Chapitre 17
‹ Magnus ›
Troisième jour où je dois me rendre dans l'aile Est pour mon labeur. Bien sûr, ces pièces n'ont pas été totalement laissées à l'abandon, mais cela fait deux ans que personne n'a habité les chambres de cette partie du château. Parfois des serviteurs, comme moi mais rarement seuls – ça c'est mon privilège –, viennent nettoyer. Mais apparemment, cela n'a pas été fait depuis ma dernière visite. Il y a de la poussière partout, des bestioles et même des chauve-souris. Puisque j'y ai été envoyé plusieurs semaines avant le début des beaux jours, je dois en plus travailler dans la pénombre car les planches qui obstruent les fenêtres ne doivent pas être retirées trop tôt. Bien sûr, je vois très bien dans le noir, mais le problème n'est pas là. Passer des heures entières à travailler dans ces conditions... Cette vieille peau a vraiment trouvé un bon moyen de me punir sans avoir à m'envoyer aux cachots.

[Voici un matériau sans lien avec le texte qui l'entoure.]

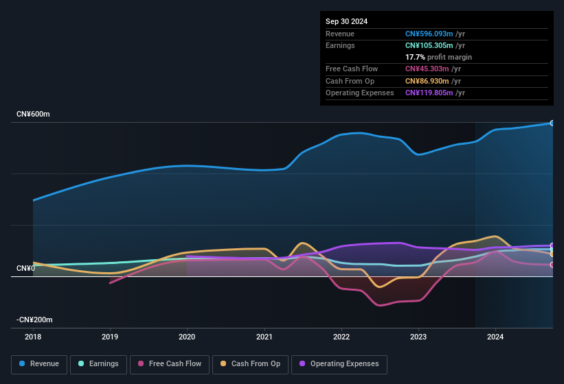Toggle Cash From Op legend button
Viewport: 564px width, 384px height.
tap(249, 363)
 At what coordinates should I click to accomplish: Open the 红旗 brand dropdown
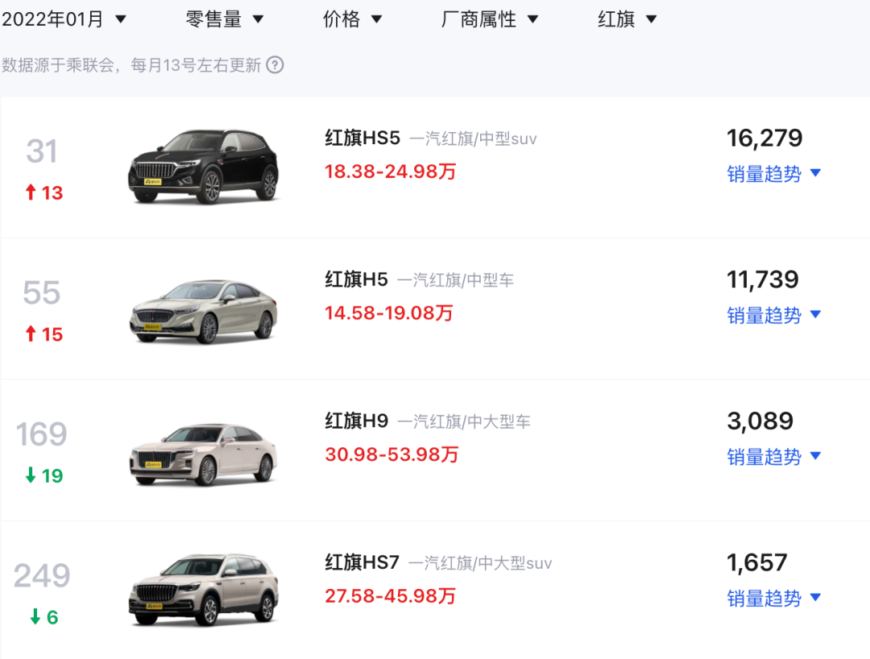[x=628, y=19]
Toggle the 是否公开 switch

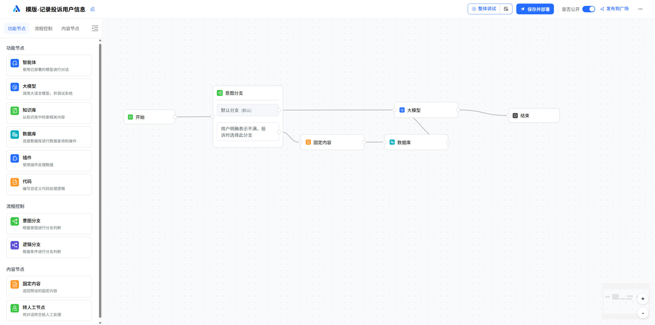588,9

Et le pire ! C'est qu'avant d'aller m'enterrer dans ce qui me semble être mon donjon personnel, aujourd'hui je dois me rendre dans les appartements de la reine. Je tremble tant j'appréhende cette entrevue. C'est la première fois qu'elle me convoque. Il est si rare qu'elle m'adresse directement la parole. J'ai fait de mon mieux pour être présentable, mais avec les loques dont je me vêts, c'est difficile. Mes mains passent le long des manches de ma chemise pour les lisser, puis sur mes cheveux que j'ai en partie tressés – comme s'était amusé à le faire Isabelle – puis attachés avec un ruban. J'aime mes cheveux longs, mais au travail, avoir les cheveux dans les yeux c'est fort peu pratique.

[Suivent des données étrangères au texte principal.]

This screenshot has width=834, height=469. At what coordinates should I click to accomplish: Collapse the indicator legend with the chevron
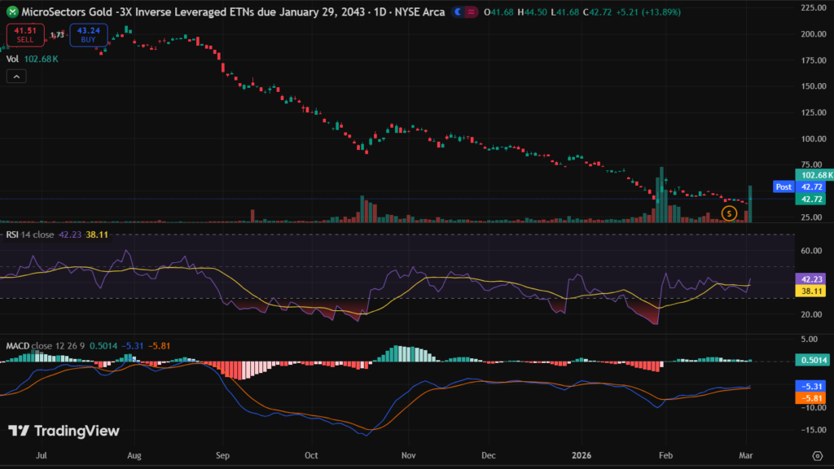(17, 76)

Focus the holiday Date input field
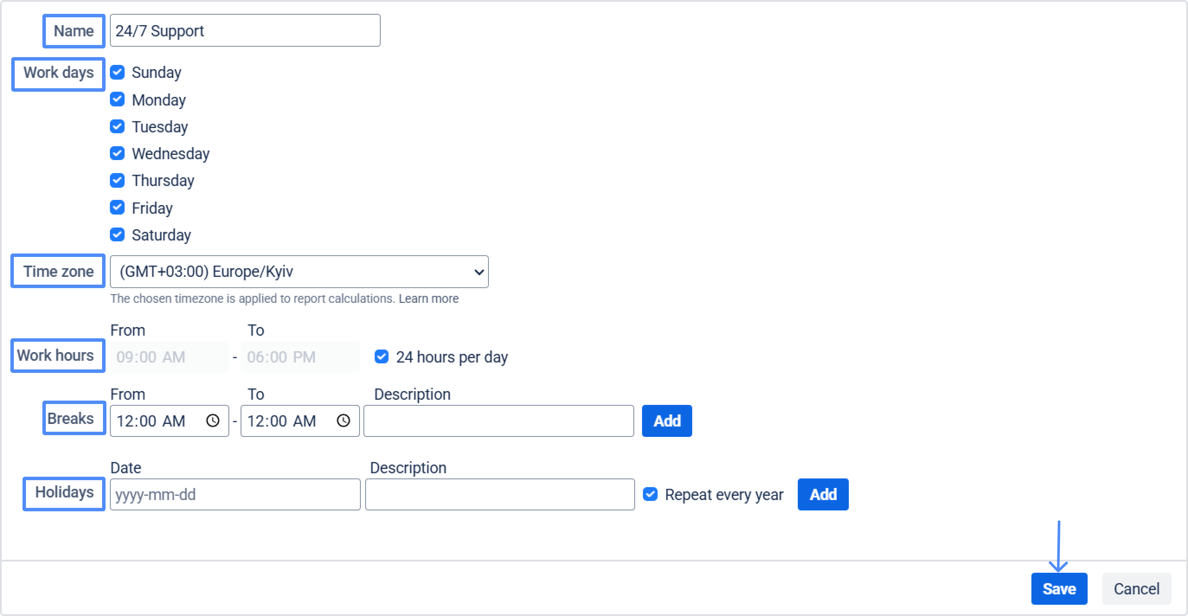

Après avoir traversé les couloirs, je me retrouve devant la grande porte des appartements royaux. Je me sens tellement intimidé, je ne suis jamais entré dans cette pièce en douze ans. En fait, je m'arrête rarement à cet étage, les quartiers d'Alexander et ceux d'Izzy sont aux étages supérieurs. Il y a un garde de chaque côté de la porte. Comme ils doivent s'ennuyer... Même moi, je ne suis pas sûr que j'échangerais ma journée avec eux. Enfin, si ça prend aussi en compte Iris, peut-être. Tout plutôt que de l'entendre me reprocher n'importe quoi à longueur de temps.
Je finis par frapper et un domestique m'ouvre avant d'être congédié par la reine. Elle est assise sur un fauteuil, droite et pleine de prestance. D'un signe de main, elle m'invite à venir m'asseoir sur le canapé à sa droite. Là, je me fige, mal à l'aise. Sa convocation me troublait déjà, mais qu'elle me demande de m'asseoir avec elle ! Est-ce que je suis en train de rêver ?
— Viens t'asseoir, je ne vais pas te manger.
Son ton est agacé. Mais qu'imagine-t-elle ? Que je ne me pose pas mille questions ? Oh, non, elle ne l'imagine pas, sans doute. Cela voudrait dire essayer de se mettre à la place d'un serviteur et je doute qu'elle le fasse un jour. J'obéis finalement et vais m'installer sur le canapé, assez similaire à celui dans le petit salon d'Alexander, d'ailleurs. J'essaie de me raccrocher à ce sentiment de familiarité.
Maryse change de posture après qu'une porte se soit fermée. Je constate que, cette fois, nous sommes seuls. Elle relâche légèrement ses épaules et croise ses mains sur ses jambes. Elle me regarde alors que je détourne promptement les yeux pour ne pas croiser les siens.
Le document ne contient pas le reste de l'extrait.